Ok, so for the past month I have been writing (bitching really) about my life and my struggles. Today I got a little perspective.
The grade nine students at my school have just finished reading the novel, The Chrysalids, by John Whyndham. For those of you unfamiliar, a central theme revolves around fear of the other. Many connections can be made between infertility and this novel as I have expereineced in my own life. I have so many fertile friends who shy away from talking about pregnancy or family planning as it is too uncomfortable for them. For them? What about me? Maybe I need to talk, and I'm sorry, but if you have been blessed with chidren suck it up and talk to me. In my opinion you don't have the right to feel awkward around me.
But this is not what I want to focus on today. Today a speaker was brought in to speak with the students. This was a young man who was eleven years old living in Rwanda during the Genocide. He spoke about his story, life before and after, and how it has affected him. He now resides in Toronto and is a graduate and award winner of the University of Toronto. Hearing all that this man has gone through really made me think about my own life.
Yes, right now it feels like I have the raw end of the stick. I feel like I am the only young female unable to conceive (even if theoretically I know that's not true). I have many bruised and damaged friendships and feel like an outsider in my own skin, but that is nothing compared to the real pain that many people have and continue to go through.

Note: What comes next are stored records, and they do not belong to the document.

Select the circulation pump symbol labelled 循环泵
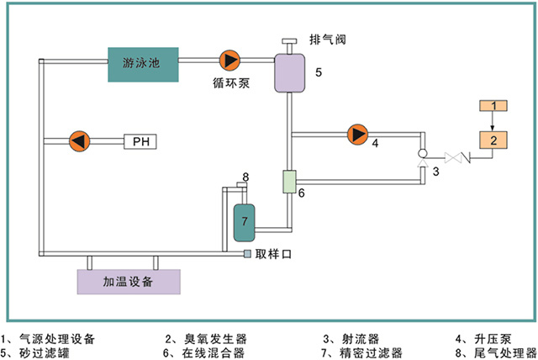pyautogui.click(x=229, y=60)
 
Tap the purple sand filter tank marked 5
pyautogui.click(x=289, y=72)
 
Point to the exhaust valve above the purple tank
pyautogui.click(x=289, y=42)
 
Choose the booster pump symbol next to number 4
pyautogui.click(x=357, y=134)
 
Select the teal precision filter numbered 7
pyautogui.click(x=245, y=220)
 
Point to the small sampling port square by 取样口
pyautogui.click(x=248, y=254)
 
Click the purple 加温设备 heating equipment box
pyautogui.click(x=128, y=282)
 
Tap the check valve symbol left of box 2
pyautogui.click(x=454, y=156)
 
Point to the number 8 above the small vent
pyautogui.click(x=245, y=177)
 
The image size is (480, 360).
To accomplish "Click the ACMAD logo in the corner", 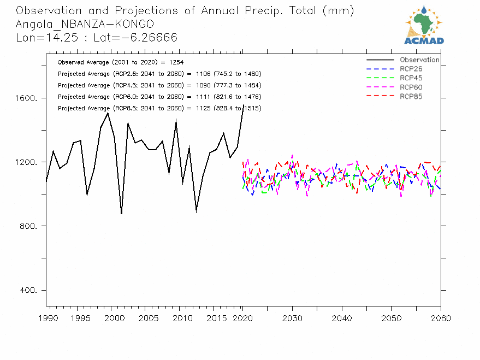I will pos(424,25).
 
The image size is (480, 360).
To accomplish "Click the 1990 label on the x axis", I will pos(46,317).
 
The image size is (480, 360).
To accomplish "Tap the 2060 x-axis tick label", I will pos(440,317).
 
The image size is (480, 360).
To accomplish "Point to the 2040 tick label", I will pos(341,317).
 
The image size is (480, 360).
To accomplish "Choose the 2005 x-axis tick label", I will pos(144,317).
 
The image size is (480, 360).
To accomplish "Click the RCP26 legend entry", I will pos(411,69).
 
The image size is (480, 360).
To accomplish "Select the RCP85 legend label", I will pos(411,97).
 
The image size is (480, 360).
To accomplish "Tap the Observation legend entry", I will pos(419,60).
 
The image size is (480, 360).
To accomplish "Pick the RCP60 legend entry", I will pos(411,87).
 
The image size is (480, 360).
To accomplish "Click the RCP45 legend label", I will pos(411,78).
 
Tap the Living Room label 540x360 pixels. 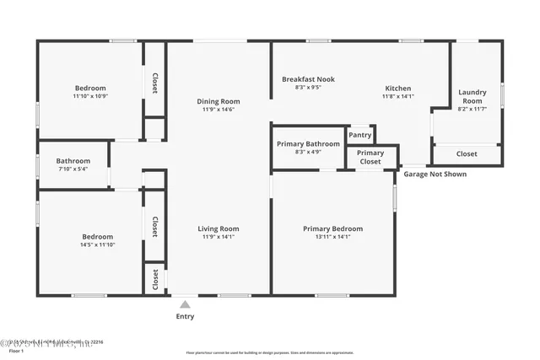(218, 228)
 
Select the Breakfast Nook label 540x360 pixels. (308, 79)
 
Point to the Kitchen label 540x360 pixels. (398, 88)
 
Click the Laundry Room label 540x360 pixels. (472, 96)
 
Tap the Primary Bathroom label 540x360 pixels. (308, 143)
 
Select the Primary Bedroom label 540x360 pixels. (332, 228)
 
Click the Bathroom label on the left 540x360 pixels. (73, 160)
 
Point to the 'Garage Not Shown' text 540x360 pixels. (435, 175)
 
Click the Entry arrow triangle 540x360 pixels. (185, 304)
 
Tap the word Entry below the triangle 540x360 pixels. (185, 317)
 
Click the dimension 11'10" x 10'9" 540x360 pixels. (90, 97)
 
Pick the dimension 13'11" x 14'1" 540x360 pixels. (332, 237)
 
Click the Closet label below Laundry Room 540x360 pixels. (467, 154)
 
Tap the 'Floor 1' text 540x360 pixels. (11, 350)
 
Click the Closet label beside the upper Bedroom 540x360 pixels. (154, 83)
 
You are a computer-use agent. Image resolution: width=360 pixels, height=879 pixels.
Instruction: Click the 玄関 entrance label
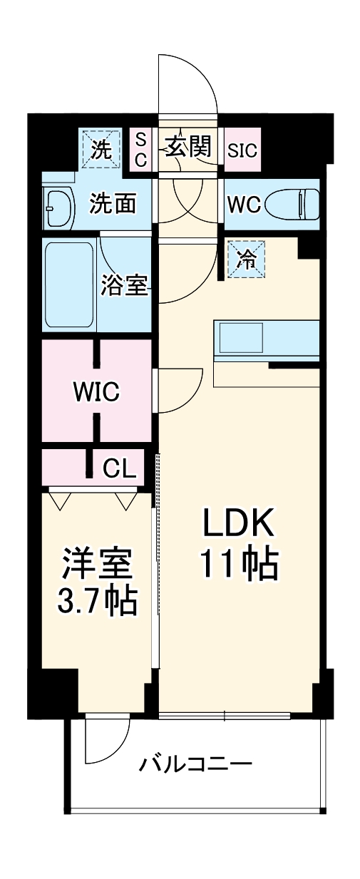[x=189, y=147]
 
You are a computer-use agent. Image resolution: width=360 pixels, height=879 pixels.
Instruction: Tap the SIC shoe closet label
[x=243, y=150]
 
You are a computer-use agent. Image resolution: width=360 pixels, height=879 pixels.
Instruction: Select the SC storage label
[x=141, y=150]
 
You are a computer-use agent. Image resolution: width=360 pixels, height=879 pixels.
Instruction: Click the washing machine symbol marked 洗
[x=101, y=149]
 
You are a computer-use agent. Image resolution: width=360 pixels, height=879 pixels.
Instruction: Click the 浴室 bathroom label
[x=125, y=285]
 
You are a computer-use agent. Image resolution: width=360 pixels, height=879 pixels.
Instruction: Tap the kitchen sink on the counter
[x=240, y=337]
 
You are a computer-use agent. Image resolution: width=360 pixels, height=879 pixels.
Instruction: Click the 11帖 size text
[x=238, y=565]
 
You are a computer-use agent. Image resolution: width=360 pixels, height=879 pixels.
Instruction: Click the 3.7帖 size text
[x=96, y=602]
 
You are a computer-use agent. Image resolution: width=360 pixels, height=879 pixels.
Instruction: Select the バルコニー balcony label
[x=195, y=765]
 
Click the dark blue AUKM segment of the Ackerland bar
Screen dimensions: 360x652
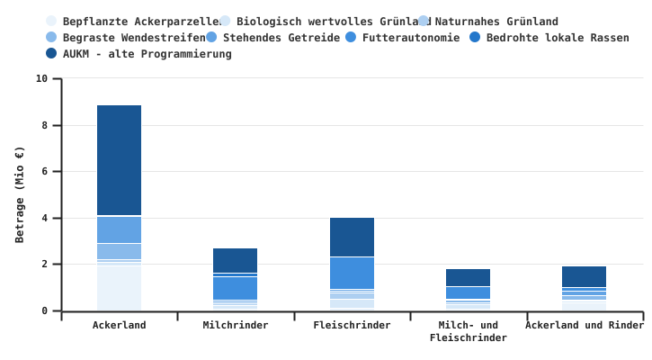119,160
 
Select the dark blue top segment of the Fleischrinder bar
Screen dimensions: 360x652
352,237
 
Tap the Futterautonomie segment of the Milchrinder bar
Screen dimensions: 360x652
235,288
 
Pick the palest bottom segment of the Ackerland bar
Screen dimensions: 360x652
119,288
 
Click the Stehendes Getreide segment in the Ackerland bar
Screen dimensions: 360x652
119,230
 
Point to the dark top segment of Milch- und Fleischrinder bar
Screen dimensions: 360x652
468,277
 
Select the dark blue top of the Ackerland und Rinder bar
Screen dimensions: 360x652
584,276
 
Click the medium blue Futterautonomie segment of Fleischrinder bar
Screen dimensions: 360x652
352,273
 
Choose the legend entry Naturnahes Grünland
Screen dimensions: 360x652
496,22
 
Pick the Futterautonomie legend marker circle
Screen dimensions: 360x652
351,38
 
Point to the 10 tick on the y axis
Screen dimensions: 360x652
42,78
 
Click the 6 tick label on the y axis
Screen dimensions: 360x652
45,172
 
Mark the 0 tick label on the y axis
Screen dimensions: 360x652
45,311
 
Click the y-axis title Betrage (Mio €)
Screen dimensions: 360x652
20,194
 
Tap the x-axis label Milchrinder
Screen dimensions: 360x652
235,326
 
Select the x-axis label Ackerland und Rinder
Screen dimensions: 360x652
585,326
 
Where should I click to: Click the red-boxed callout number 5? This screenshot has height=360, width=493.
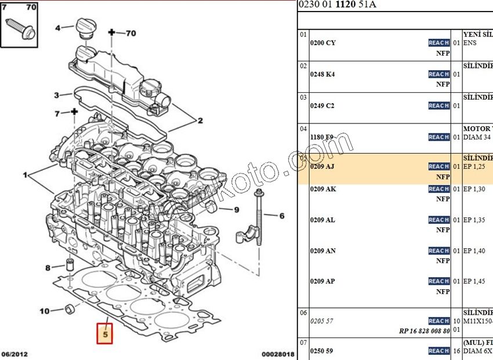pos(105,334)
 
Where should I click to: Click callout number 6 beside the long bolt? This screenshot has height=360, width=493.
pos(282,216)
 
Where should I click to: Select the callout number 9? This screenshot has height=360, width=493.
pos(237,210)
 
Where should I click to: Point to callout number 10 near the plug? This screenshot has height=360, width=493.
pos(45,311)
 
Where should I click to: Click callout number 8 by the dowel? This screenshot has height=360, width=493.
pos(48,268)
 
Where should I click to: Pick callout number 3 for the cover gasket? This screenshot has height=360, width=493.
pos(56,95)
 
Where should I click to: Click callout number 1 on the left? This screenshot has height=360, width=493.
pos(25,174)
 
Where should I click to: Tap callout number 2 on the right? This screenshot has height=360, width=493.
pos(200,121)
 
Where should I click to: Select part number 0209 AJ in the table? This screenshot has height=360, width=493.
pos(322,166)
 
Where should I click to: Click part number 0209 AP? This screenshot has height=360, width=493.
pos(322,281)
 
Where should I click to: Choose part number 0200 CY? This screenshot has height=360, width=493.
pos(322,43)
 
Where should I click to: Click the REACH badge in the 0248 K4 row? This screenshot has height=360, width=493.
pos(439,74)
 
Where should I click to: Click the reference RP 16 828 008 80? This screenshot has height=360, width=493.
pos(425,330)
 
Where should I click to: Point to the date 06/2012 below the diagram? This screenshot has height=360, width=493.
pos(14,354)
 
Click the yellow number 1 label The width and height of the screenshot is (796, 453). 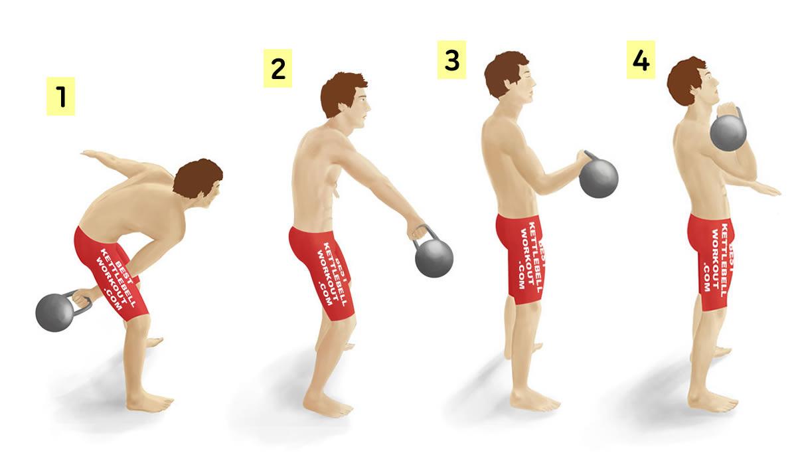(61, 96)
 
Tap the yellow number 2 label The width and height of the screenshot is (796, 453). (278, 68)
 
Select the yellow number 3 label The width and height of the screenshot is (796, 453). (452, 60)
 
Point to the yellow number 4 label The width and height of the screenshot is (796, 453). (641, 60)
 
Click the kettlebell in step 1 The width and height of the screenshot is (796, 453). (57, 311)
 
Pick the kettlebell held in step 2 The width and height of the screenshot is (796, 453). (433, 256)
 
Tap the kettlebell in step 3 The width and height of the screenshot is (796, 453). (598, 176)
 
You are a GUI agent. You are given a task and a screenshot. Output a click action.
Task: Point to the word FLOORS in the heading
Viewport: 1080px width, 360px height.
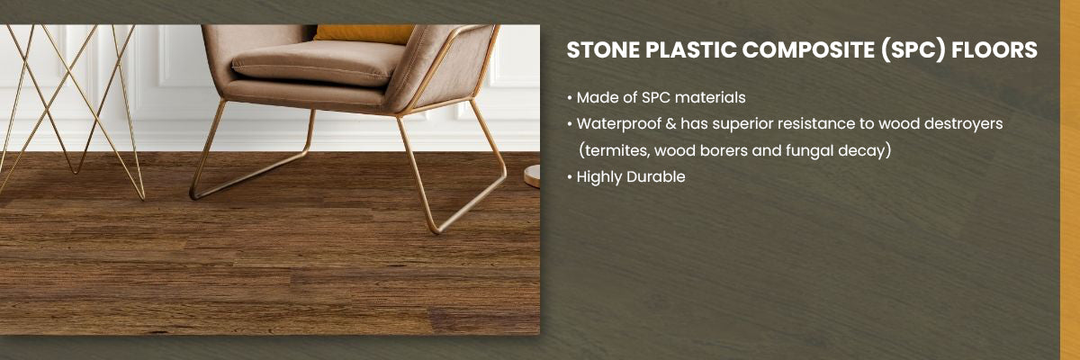click(x=994, y=50)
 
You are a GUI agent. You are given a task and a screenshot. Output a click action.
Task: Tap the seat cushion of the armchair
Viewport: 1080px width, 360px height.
click(x=320, y=63)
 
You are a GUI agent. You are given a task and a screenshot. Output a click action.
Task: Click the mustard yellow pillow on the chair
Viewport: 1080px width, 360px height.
click(x=363, y=33)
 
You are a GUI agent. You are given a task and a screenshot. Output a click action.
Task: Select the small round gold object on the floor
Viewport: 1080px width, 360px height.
click(x=532, y=176)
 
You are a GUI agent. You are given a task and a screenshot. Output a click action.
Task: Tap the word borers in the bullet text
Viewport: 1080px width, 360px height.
click(x=724, y=151)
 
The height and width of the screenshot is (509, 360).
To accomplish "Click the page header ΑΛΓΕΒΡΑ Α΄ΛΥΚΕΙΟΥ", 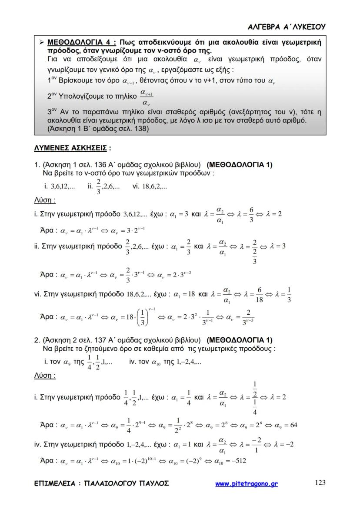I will (x=287, y=27).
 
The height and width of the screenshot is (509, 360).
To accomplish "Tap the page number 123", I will (x=320, y=482).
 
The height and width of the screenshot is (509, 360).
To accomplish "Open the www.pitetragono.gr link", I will (x=247, y=483).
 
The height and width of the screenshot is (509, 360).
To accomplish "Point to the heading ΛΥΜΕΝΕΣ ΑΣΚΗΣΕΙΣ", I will (x=70, y=148).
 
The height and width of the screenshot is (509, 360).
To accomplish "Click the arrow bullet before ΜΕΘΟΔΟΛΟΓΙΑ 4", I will (x=41, y=42).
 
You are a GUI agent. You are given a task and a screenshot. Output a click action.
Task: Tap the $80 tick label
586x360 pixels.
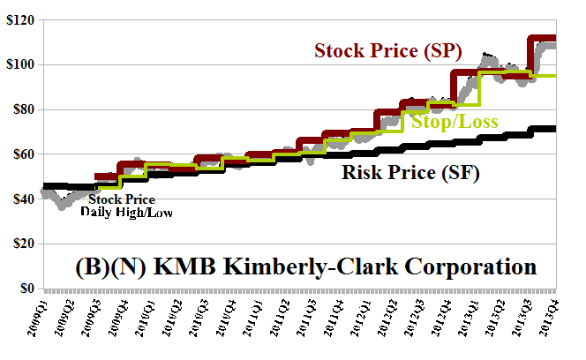(x=20, y=109)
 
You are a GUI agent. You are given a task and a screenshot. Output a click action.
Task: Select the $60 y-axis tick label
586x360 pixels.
(x=20, y=154)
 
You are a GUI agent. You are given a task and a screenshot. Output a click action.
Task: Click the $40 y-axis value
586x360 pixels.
(x=20, y=199)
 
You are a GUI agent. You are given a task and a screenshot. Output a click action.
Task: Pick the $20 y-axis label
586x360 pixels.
(x=20, y=244)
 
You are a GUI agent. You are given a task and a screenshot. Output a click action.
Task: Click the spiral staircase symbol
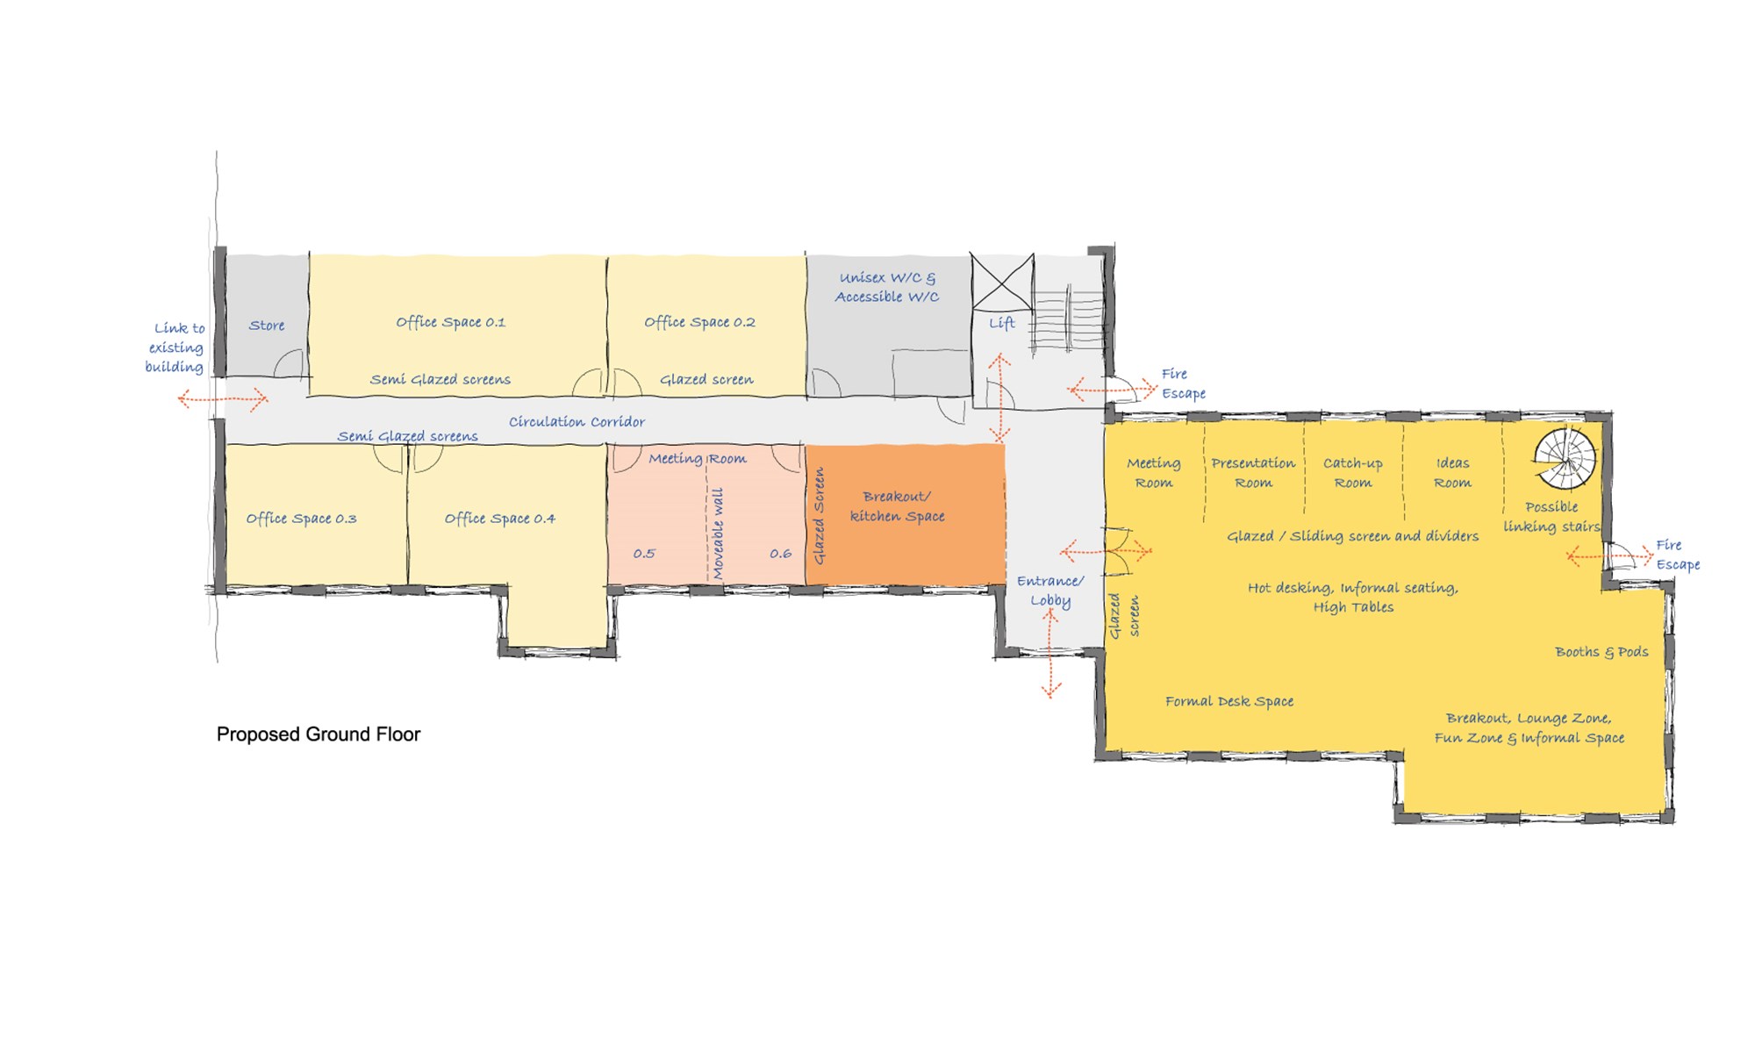tap(1565, 458)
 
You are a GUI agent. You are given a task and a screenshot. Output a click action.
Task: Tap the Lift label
tap(1001, 323)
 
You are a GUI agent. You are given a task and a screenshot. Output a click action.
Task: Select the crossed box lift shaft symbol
tap(1002, 282)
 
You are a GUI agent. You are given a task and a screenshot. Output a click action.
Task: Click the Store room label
tap(267, 326)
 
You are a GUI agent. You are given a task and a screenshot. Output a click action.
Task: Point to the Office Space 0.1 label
tap(450, 322)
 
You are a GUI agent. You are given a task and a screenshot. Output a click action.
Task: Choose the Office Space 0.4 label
tap(499, 519)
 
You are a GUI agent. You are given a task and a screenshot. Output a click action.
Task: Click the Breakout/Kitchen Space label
tap(897, 506)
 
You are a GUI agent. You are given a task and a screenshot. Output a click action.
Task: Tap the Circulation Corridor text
tap(577, 422)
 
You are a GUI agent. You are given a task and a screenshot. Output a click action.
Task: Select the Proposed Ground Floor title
tap(319, 734)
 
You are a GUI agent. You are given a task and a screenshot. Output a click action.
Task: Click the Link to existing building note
tap(176, 347)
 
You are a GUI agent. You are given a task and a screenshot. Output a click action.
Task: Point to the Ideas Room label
tap(1452, 473)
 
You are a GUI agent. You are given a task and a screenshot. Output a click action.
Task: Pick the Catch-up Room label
tap(1352, 473)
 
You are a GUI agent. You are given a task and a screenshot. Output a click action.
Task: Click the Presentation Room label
tap(1253, 473)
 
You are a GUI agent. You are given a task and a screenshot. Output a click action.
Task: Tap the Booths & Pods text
tap(1601, 652)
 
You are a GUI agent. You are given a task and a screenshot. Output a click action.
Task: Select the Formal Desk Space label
tap(1229, 701)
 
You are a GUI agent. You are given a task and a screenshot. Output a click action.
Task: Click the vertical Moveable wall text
tap(718, 534)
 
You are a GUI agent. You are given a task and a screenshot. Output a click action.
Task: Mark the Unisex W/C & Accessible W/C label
tap(887, 288)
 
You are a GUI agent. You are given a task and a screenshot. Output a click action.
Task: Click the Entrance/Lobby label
tap(1050, 591)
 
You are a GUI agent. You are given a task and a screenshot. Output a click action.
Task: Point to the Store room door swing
tap(290, 363)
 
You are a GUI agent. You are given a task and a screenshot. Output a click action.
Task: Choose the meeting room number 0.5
tap(644, 554)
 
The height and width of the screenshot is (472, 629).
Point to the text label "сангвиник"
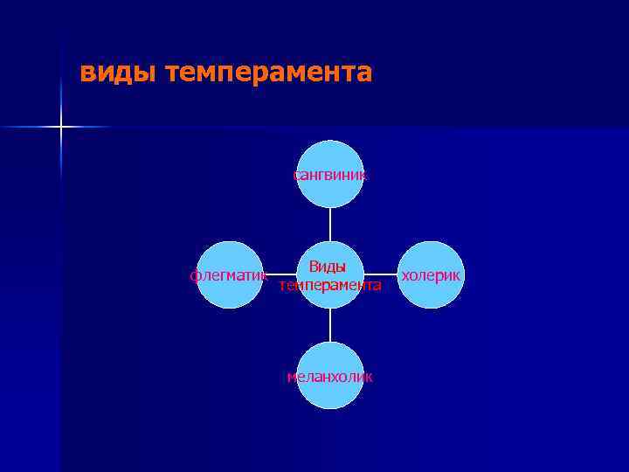[330, 175]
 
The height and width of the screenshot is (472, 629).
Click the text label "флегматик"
[228, 275]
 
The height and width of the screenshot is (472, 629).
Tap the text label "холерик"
[431, 275]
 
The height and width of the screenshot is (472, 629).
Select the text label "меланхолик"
[330, 377]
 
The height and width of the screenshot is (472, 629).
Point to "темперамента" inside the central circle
[330, 285]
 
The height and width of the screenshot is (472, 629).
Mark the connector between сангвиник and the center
[330, 224]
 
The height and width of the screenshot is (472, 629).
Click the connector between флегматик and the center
[280, 275]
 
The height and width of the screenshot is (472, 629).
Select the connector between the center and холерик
[381, 275]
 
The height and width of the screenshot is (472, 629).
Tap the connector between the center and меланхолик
[330, 325]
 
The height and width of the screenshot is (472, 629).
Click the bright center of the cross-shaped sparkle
[61, 128]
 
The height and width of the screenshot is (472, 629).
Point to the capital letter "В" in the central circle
[312, 267]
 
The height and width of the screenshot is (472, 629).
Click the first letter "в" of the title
[86, 73]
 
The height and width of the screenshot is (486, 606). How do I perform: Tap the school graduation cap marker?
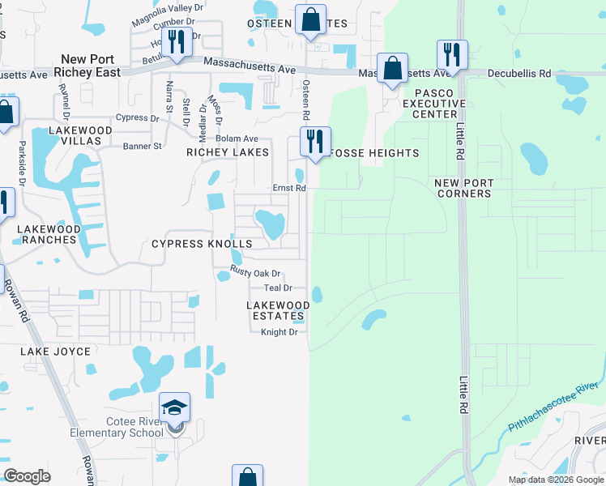175,408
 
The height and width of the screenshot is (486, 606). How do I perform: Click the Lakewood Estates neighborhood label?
278,310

Life does go on during and after infertility. I have to remind myself of that. I am not saying that I am going to completely forget about the very real pain that I constantly feel in my heart as I ache for the baby that I may never meet, but I will try and put some perspective on my rants. At least for today. Again, I am so thankful for the opportunity of meeting this inspirational man and hearing his story of courage, bravery and freedom.